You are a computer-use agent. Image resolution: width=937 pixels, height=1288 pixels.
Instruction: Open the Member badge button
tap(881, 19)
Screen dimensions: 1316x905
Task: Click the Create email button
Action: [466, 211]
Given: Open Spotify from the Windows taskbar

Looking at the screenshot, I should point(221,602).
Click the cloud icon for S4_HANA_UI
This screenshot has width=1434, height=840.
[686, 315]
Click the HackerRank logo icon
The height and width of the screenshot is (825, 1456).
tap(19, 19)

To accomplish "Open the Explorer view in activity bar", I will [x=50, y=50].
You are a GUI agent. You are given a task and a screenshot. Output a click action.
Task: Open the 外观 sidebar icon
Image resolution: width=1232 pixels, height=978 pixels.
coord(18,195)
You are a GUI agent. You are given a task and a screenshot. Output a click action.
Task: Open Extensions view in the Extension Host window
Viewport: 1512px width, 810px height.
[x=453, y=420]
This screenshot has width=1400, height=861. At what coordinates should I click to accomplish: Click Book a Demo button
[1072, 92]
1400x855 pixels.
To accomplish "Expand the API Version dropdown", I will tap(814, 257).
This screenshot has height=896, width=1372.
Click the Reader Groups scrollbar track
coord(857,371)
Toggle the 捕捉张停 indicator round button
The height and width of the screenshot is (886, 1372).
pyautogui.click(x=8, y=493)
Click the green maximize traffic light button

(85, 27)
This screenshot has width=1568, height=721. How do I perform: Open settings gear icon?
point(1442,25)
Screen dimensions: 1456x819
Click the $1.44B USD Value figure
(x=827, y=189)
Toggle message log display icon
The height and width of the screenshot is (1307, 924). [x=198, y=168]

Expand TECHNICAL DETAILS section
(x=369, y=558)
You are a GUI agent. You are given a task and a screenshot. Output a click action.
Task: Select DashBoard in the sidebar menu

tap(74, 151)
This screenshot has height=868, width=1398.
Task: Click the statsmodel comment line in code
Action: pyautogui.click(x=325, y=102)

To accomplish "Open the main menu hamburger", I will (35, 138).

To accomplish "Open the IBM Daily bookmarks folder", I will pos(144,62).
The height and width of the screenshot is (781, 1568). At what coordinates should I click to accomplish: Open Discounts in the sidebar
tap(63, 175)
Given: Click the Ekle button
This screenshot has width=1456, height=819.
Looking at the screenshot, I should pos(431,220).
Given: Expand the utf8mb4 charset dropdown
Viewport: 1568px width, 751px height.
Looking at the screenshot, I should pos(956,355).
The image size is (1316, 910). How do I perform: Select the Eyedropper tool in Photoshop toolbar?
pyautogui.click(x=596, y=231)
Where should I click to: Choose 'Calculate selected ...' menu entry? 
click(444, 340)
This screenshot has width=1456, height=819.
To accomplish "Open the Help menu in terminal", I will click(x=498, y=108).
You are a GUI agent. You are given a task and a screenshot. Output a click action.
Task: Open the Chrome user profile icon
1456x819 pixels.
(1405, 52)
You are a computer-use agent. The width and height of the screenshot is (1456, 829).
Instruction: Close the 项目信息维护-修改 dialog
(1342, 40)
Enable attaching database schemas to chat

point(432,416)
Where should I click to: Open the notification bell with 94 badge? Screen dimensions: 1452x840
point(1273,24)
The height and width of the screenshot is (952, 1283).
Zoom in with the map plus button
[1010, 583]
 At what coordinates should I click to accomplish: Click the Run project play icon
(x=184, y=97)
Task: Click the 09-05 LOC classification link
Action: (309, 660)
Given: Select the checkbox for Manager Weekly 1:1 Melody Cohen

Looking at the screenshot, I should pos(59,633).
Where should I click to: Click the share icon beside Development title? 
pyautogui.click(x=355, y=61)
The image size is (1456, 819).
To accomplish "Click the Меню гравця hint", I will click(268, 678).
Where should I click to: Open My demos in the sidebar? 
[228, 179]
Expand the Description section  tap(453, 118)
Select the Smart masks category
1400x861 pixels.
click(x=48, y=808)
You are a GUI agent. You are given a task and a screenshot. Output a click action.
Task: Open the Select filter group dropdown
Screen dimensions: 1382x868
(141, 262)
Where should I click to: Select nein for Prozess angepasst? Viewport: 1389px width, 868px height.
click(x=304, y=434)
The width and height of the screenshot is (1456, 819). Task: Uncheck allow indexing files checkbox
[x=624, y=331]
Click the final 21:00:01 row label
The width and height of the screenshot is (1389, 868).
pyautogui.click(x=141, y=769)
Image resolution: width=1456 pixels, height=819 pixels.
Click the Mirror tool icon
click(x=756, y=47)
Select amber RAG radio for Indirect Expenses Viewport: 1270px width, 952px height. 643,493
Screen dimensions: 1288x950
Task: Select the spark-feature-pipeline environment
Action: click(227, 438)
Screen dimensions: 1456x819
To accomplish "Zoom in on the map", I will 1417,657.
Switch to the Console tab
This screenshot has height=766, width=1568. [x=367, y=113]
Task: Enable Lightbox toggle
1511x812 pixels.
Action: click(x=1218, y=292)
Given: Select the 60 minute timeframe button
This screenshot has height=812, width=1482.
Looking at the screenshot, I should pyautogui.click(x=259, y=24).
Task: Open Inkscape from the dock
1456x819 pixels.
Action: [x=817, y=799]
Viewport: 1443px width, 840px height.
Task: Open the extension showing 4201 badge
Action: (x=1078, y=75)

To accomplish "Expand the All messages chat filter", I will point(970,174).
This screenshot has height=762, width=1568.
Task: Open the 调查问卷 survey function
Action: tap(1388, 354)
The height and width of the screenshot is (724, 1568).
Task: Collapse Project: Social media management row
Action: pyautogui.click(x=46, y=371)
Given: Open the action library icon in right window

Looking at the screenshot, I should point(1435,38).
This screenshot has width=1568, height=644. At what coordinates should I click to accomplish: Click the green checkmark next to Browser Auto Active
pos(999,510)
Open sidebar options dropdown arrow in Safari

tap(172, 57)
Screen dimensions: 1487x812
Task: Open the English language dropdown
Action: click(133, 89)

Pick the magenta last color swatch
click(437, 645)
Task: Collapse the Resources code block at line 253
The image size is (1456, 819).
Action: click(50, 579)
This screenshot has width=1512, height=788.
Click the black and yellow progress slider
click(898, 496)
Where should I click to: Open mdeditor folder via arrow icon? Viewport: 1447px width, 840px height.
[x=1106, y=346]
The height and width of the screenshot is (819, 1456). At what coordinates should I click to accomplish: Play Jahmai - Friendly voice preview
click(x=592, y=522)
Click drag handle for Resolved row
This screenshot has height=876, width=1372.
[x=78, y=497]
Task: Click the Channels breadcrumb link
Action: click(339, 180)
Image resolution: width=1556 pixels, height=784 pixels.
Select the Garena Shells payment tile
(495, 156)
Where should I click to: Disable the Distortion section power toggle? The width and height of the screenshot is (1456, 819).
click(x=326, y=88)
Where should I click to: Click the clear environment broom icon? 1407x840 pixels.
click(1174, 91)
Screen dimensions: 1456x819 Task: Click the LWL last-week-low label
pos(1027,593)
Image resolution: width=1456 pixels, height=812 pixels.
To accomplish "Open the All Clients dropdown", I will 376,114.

· · · ·

The expected result is every line from the material above that includes "computer".

_Exercise answer:_
You are a computer-use agent. Image resolution: width=937 pixels, height=1288 pixels.
You are a computer-use agent. The width and height of the screenshot is (1456, 829).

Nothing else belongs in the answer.